JEUDI 11 JUIN 2009 - SÉANCE DE L'APRÈS-MIDI

(Suite)

Question orale de M. Jean-Paul Procureur au vice-premier ministre et ministre des Affaires étrangères sur «le rappel de notre ambassadeur à Moscou et des sanctions éventuelles à son encontre» (nº 4-809)

M. Jean-Paul Procureur (cdH). - L'ambassadeur belge à Moscou, M. de Crombrugghe, a été rappelé à Bruxelles. Il aurait délivré des visas irréguliers pour des femmes thaïlandaises. Ces personnes avaient besoin d'un visa pour rejoindre la France via la Belgique.

Il s'agirait d'un service amical de l'ambassadeur pour le milliardaire russe Suleyman Kerimov. Les Thaïlandaises devaient accompagner M. Kerimov en France. L'ambassadeur était notamment invité à des fêtes sur le yacht de M. Kerimov à la Côte d'Azur.

Pour rappel, Suleyman Kerimov est connu pour avoir eu un grave accident avec sa Ferrari à Nice. Il avait été rapatrié vers Neder-Over-Heembeek à bord d'un avion de la Défense belge.

L'ambassadeur belge est actuellement en Belgique, officiellement pour raisons personnelles. Les Affaires étrangères minimisent ce cas et parlent pudiquement d'une erreur d'appréciation. Mais d'autres sources auprès du ministère de la Justice estiment que le dossier est grave et ne comprennent pas que les Affaires étrangères laissent aller les choses.

Monsieur le ministre, d'autres irrégularités ont déjà été constatées dans d'autres de nos ambassades - par exemple, le licenciement d'une employée à l'ambassade belge de Téhéran qui avait monnayé des visas belges en Iran - et la justice ne semble pas systématiquement alertée. Quelle est la procédure habituelle lorsque des irrégularités sont avérées dans nos ambassades ?

Comment la délivrance de visas belges peut-elle faire l'objet d'une « erreur d'appréciation » ? Les critères à remplir pour l'obtention de ceux-ci ne sont-ils pas objectifs ?

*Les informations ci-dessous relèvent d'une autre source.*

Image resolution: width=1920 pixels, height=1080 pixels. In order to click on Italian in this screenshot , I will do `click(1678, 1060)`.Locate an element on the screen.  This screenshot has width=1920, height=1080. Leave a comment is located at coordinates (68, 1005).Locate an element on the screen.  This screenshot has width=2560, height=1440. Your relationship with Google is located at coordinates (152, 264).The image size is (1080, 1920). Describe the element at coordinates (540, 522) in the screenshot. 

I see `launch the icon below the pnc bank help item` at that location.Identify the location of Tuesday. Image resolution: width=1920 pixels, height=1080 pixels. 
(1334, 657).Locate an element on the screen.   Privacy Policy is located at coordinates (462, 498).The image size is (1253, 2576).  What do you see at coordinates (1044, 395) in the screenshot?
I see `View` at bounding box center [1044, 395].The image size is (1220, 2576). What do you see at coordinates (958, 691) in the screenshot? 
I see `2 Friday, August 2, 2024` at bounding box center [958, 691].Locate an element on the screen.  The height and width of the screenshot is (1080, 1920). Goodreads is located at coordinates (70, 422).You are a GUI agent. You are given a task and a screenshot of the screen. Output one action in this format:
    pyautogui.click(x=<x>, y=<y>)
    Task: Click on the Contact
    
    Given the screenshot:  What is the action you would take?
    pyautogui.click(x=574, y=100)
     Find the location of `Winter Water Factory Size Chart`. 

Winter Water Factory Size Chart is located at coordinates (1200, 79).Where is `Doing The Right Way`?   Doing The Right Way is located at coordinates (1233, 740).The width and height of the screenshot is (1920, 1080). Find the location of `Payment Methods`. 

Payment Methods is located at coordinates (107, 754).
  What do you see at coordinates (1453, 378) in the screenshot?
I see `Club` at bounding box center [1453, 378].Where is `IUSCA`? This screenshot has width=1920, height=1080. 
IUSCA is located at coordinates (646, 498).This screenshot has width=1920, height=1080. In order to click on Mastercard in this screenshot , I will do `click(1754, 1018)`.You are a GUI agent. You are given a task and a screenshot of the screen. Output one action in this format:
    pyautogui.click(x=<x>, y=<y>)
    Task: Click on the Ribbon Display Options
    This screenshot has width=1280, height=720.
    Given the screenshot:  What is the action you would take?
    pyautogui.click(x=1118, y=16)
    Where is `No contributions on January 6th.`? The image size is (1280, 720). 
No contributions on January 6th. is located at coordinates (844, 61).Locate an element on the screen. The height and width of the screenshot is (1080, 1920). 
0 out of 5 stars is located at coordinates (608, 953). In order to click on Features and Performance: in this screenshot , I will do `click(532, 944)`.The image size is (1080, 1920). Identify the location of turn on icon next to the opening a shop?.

Comptez-vous prendre des sanctions à l'encontre du diplomate ? Allez-vous rencontrer votre collègue de la Justice à ce sujet ?

M. Karel De Gucht, vice-premier ministre et ministre des Affaires étrangères. - Monsieur le Président, j'ai été retenu à la Chambre où les mêmes questions m'étaient posées.

Que s'est-il passé à Moscou ? Notre ambassadeur, M. de Crombrugghe, est intervenu pour la délivrance de visas à cinq femmes de nationalité thaïlandaise, à la demande de M. Kerimov. En outre, il s'est rendu au Cap d'Antibes pour passer un week-end aux frais de M. Kerimov, au moyen d'un avion appartenant à ce dernier.

Nous avons été informés de ces éléments, mais au conditionnel et avec fort peu de détails, le 6 janvier 2009. En novembre 2008 déjà, une missive de la Sûreté de l'État comportait un paragraphe à ce sujet. Nous avions alors demandé un complément d'informations que nous avons obtenu le 6 janvier 2009, mais tout cela restait tout de même très vague.

Dès lors, j'ai appelé l'ambassadeur de Crombrugghe à Bruxelles et il fut entendu par le président des Affaires étrangères.

Au cours de cet interrogatoire, il a avoué la matérialité des faits. J'ai dès lors décidé de rappeler l'ambassadeur à Bruxelles. Dans une lettre qu'il m'a adressée, l'ambassadeur souligne avoir agi de sa propre initiative et admet qu'il ne peut plus assumer les responsabilités d'ambassadeur à Moscou. Il est désormais actif dans notre administration centrale, à Bruxelles.

Dès que nous avons eu connaissance du caractère plausible des faits reprochés, nous avons tout de suite réagi et rappelé l'ambassadeur à Bruxelles. Sur le plan administratif, j'estime donc que mon département a fait ce qu'il fallait.

Quant à l'aspect juridique de cette affaire, il est moins évident. S'il est question de traite d'êtres humains, la justice belge est compétente. Dans le cas contraire, elle ne peut intervenir. Le ministre de la Justice a été informé de l'affaire le 6 janvier 2009 et il lui appartient donc de prendre les initiatives qu'il juge utiles.

M. Jean-Paul Procureur (cdH). - Cette affaire ne peut être banalisée. Je note que le ministre n'a plus parlé d' « erreur d'appréciation ». Il me semble en effet qu'il s'agit en l'occurrence de bien plus qu'une simple erreur d'appréciation.

Je constate que sur notre territoire, les contacts que nous pouvons avoir avec l'Office des étrangers, par exemple, se caractérisent par une très grande sévérité, laquelle est tout à fait justifiée. Dans le cas qui nous occupe, il faut reconnaître que le comportement de l'ambassadeur n'est nullement acceptable eu égard à sa fonction et nous attendons donc de plus amples informations quant aux suites juridiques de l'affaire.